2024-04-01
The power of being able to query your servers for unpredictable things
Today, for reasons beyond the scope of this entry, we wanted to
find out how much disk space /var/log/amanda
was using on all of
our servers. We have a quite
capable metrics system that captures the amount of space filesystems
are using (among many other things), but /var/log/amanda
wasn't
covered by this because it wasn't a separate filesystem; instead
it was just one directory tree in either the root filesystem (on
most servers) or the /var
filesystem (on a few fileservers that
have a separate /var). Fortunately we don't have too many servers
in our fleet and we have a set of tools to run commands across
all of them, so answering our question was pretty
simple.
This isn't the first time we've wanted to know some random thing about some or all of our servers, and it won't be the last time. The reality of life is that routine monitoring can't possibly capture every fact you'll ever want to know, and you shouldn't even try to make it do so (among other issues, you'd be collecting far too much information). Sooner or later you're going to need to get nearly arbitrary information from your servers, using some mechanism.

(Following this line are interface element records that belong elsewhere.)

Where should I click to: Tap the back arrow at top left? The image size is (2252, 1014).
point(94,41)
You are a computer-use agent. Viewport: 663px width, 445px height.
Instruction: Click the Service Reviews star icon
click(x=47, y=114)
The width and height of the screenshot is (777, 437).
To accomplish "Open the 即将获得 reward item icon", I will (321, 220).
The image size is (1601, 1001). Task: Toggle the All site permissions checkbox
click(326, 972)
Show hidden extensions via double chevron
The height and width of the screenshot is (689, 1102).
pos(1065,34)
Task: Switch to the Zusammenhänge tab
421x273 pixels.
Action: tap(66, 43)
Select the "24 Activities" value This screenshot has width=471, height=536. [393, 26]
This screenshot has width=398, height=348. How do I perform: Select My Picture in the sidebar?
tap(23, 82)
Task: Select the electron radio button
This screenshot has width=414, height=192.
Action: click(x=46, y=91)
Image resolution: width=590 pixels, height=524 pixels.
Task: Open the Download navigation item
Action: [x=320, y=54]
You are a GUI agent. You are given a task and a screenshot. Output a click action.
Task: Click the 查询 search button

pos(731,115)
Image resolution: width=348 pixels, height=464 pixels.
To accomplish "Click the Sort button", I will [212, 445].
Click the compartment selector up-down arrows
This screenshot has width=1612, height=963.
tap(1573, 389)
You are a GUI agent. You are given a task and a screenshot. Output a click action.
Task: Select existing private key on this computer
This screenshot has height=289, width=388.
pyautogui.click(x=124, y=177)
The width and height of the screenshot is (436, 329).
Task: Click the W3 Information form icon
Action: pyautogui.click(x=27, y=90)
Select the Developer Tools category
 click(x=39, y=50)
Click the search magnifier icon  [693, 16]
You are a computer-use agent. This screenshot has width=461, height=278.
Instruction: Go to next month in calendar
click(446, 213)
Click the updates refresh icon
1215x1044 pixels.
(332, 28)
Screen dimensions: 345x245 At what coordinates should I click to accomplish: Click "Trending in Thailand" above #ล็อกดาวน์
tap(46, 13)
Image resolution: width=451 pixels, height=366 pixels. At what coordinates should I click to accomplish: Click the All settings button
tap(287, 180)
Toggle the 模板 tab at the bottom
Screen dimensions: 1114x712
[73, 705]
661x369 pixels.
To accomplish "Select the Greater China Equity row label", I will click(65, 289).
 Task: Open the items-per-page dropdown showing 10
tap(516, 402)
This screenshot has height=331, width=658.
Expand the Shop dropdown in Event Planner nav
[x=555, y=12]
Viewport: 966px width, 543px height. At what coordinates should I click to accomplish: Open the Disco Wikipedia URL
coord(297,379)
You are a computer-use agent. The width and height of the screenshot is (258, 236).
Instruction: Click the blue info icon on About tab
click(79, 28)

This mechanism doesn't necessarily need to be SSH, and it doesn't even need to involve connecting to servers, depending in part on how many of them you have. Perhaps you'll normally do it by peering inside one of your immutable system images to answer questions about it. But on a moderate scale my feeling is that 'run a command on some or all of our machines and give me the output' is the basic primitive you're going to wind up wanting, partly because it's so flexible.
(One advantage of using SSH for this is that SSH has a mature, well understood and thoroughly hardened authentication and access control system. Other methods of what are fundamentally remote command or code execution may not be so solid and trustworthy. And if you want to, you can aggressively constrain what a SSH connection can do through additional measures like forcing it to run in a captive environment that only permits certain things.)
PS: The direct answer is that on everything except our Amanda backup servers, /var/log/amanda is at most 20 Mbytes or so, and often a lot less. After the Amanda servers, our fileservers have the largest amount of data there. In our environment, this directory tree is only used for what are basically debugging logs, and I believe that on clients, the amount of debugging logs you wind up with scales with the number of filesystems you're dealing with.